- What is required -
Please resume the news passage about the local STEM education initiative, writing on from its final sentence.

- Passage -
Joann Diggs said she was interested in getting STEM programs into Head Start preschool classes. As interim director of the Salisbury Rowan Community Action Agency, she oversees Head Start in several counties and other community programs.
The 3- to -5-year-olds in Head Start are active and ready to learn, Joann Diggs said — the perfect age to start being introduced to science, technology, engineering and math.
“It’s a wonderful, wonderful idea,” she said. “We definitely want to be part of it.”
Wright said she thought there were still some gaps to fill in the local initiative’s approach. Sororities, fraternities and other community organizations could be brought to the table, she said.
When it comes to the schools, she said, there’s a lot that needs to be done to boost test scores, especially at Knox Middle School in Salisbury. State test results put Knox at the “low performing” level — one of only 13 low performing schools in the state.
“That’s another seminar,” Wright said.
What others say:
President Barack Obama, during a visit to North Carolina: “Today, only 14 percent of all undergraduate students enroll in what we call the STEM subjects – science, technology, engineering and math,” Obama said at the headquarters of Cree, a Durham-based company that uses LED technology to produce fuel-efficient lighting. “We can do better than that. We must do better than that. If we’re going to make sure the good jobs of tomorrow stay in America, stay here in North Carolina, we need to make sure all our companies have a steady stream of skilled workers to draw from.”

- Data supplied -
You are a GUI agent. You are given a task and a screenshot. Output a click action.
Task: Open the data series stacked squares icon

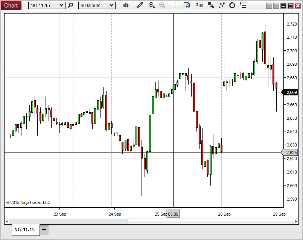pos(211,5)
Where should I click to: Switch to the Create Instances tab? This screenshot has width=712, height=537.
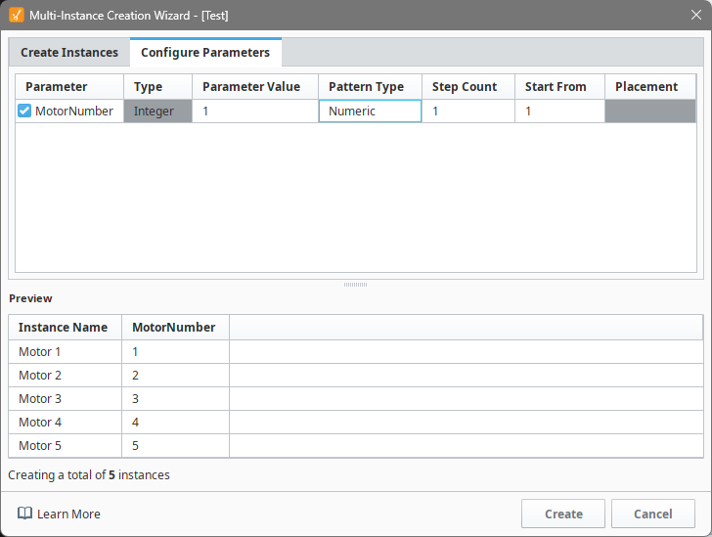coord(69,53)
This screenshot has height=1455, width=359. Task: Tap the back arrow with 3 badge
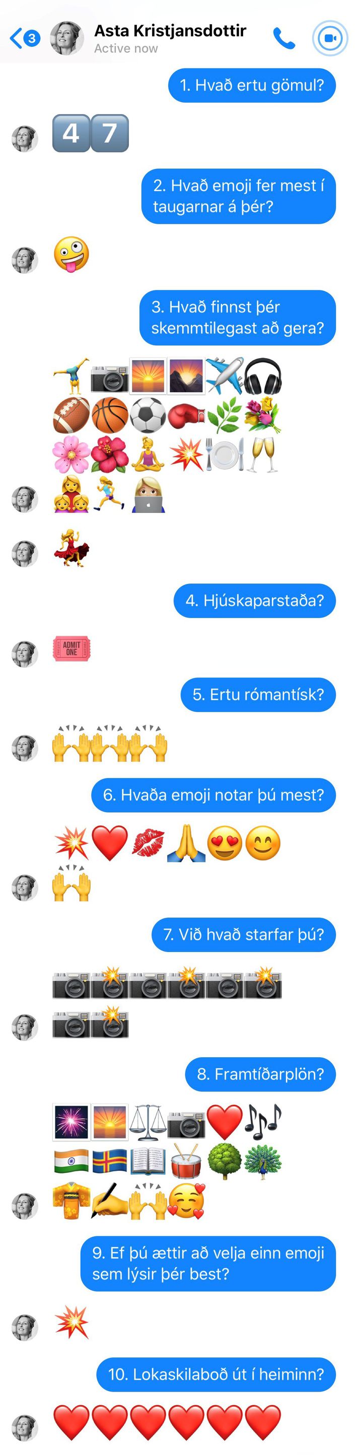pyautogui.click(x=25, y=38)
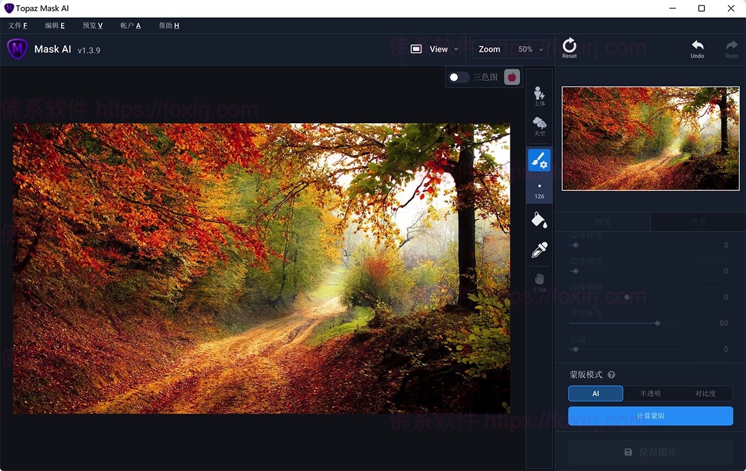
Task: Open the 文件 F menu
Action: coord(17,26)
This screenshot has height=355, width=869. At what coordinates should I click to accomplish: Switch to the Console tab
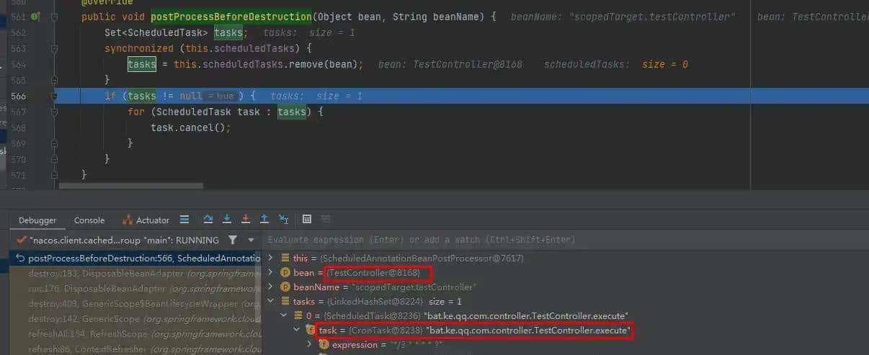(89, 220)
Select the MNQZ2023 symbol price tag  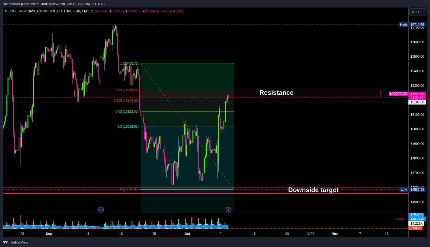click(398, 94)
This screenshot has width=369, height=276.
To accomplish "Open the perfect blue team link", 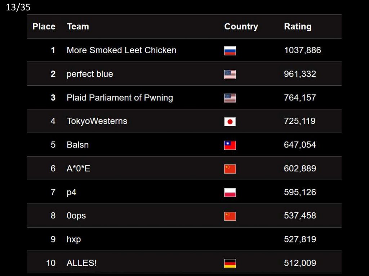I will [90, 74].
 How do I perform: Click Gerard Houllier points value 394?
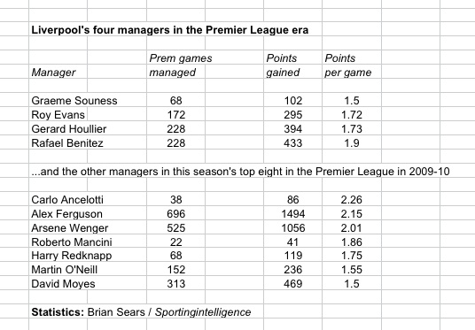[293, 129]
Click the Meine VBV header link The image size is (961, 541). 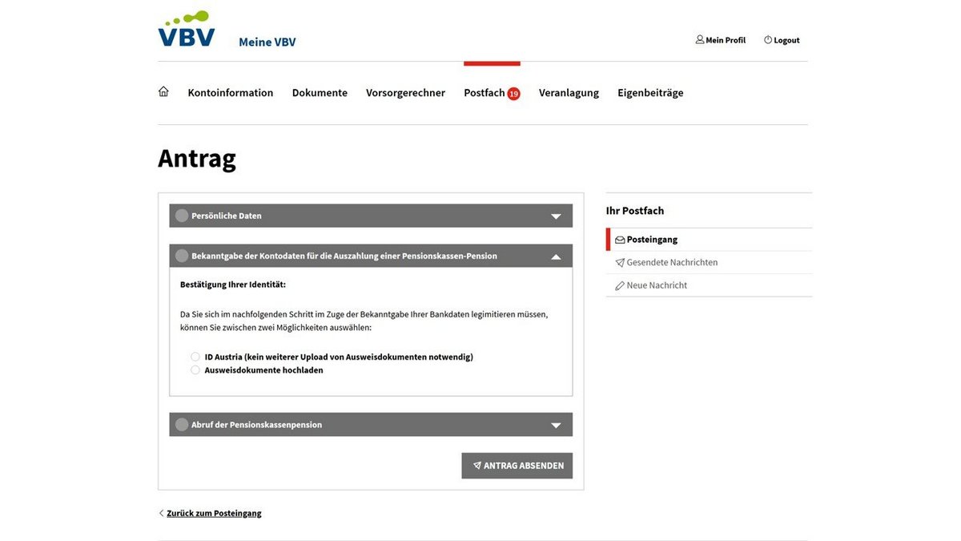pos(267,41)
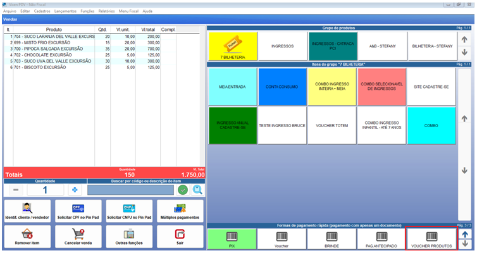Select the 7 BILHETERIA product group
The image size is (477, 253).
tap(232, 46)
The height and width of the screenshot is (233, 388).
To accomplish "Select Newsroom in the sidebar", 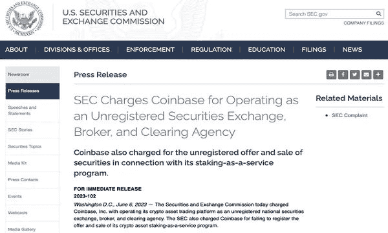I will [x=32, y=74].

- Task response -
— Washington Post
Paul Otellini, president and chief executive of Intel Corp.: Education Department data show that overall college graduation levels the past two decades have grown about 50 percent, with the number of bachelor’s degrees awarded increasing from 1.1 million in 1990 to 1.6 million in 2010. During that same period, however, the National Center for Education Statistics has found that the number of engineers U.S. colleges and universities annually send into the workforce has virtually stagnated at around 120,000.
“By contrast, roughly 1 million engineers a year graduate from universities in India and China. This education disparity threatens to slow our economic recovery, stunts our long-term competitiveness and leaves technology firms in a skills crisis.”
— Washington Post
Rep. Eddie Bernice Johnson, ranking member, House Committee on Science, Space and Technology:?According to the Program for International Student Assessment, the U.S. currently ranks 17th in science and 25th in math out of 34 countries. Though our best STEM students have no trouble competing with their international peers, on average, our K-12 students continue to lag far behind their international peers in math and science aptitude. … Equally troubling are the significant achievement gaps at every level between white and minority students. The NAEP reported that, on a zero to 300 scale, black fourth-graders and eighth-graders scored an average of 36 points lower than their white counterparts and black 12th-graders scored an average of 34 points lower than their White counterparts.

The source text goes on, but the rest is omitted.